▶ _EXERCISE INPUTS_
------------------------------------------------------------------------

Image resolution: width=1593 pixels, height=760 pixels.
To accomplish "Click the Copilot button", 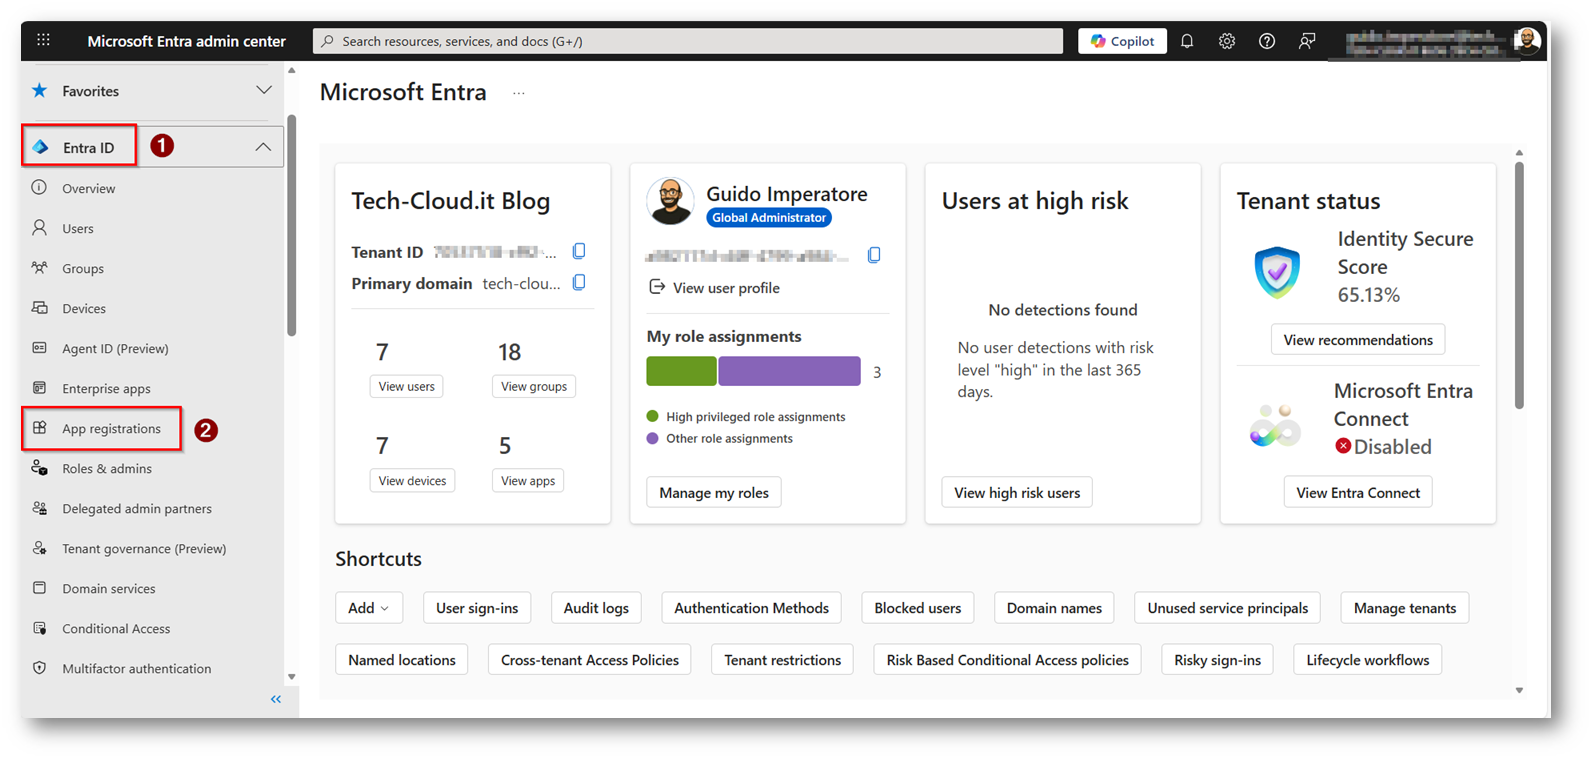I will tap(1122, 41).
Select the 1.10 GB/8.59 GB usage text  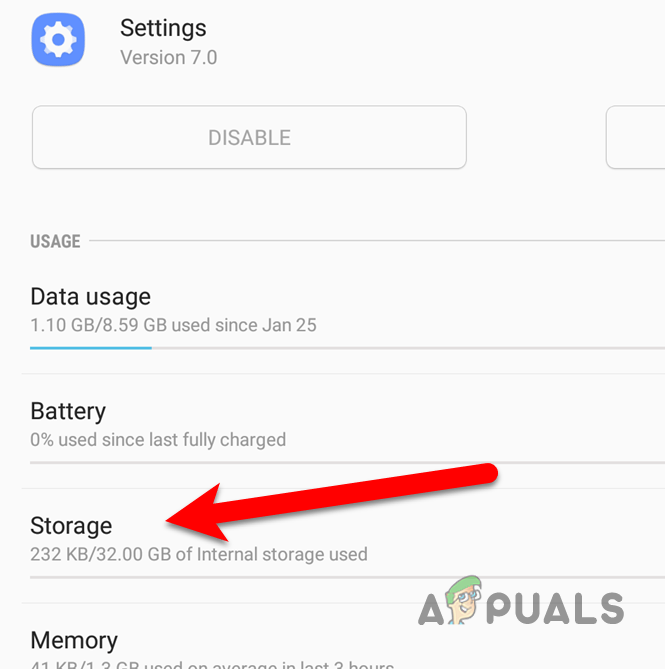pos(173,325)
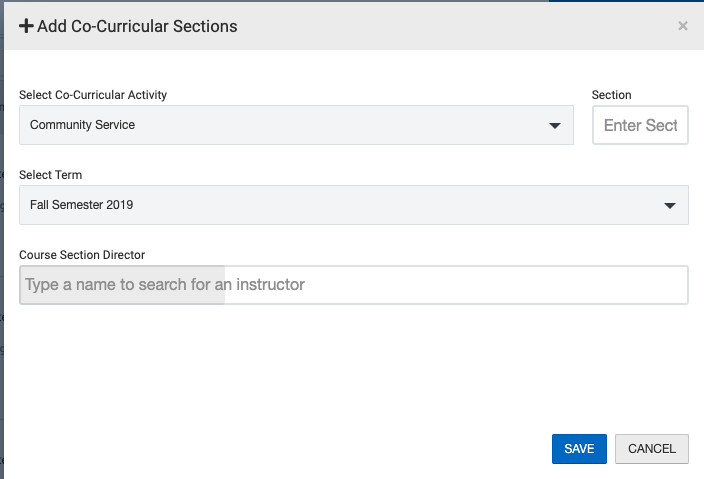Click the Select Co-Curricular Activity label
Screen dimensions: 704x479
click(93, 95)
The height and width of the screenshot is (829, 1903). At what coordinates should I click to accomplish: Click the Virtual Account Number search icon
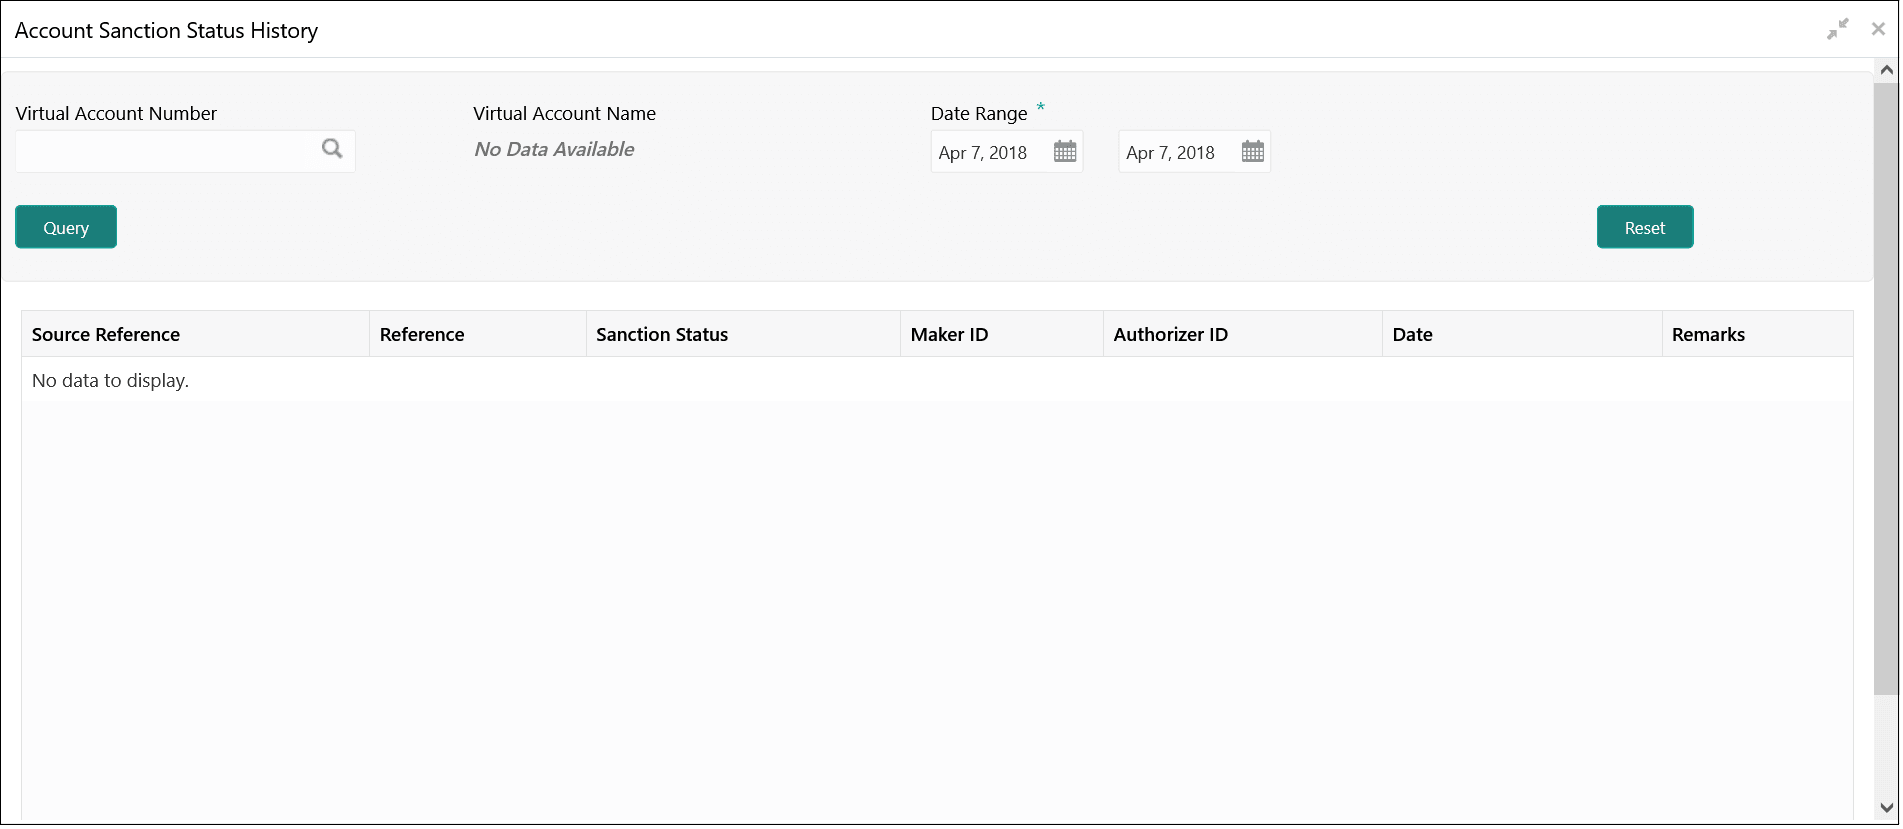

------------------------------------------------------------------------

Using the data above, copy each line that contains "width".

▶ _ANSWER SECTION_
Image resolution: width=1593 pixels, height=760 pixels.
The height and width of the screenshot is (829, 1903). At what coordinates should I click to accomplish: Click the Virtual Account Number search icon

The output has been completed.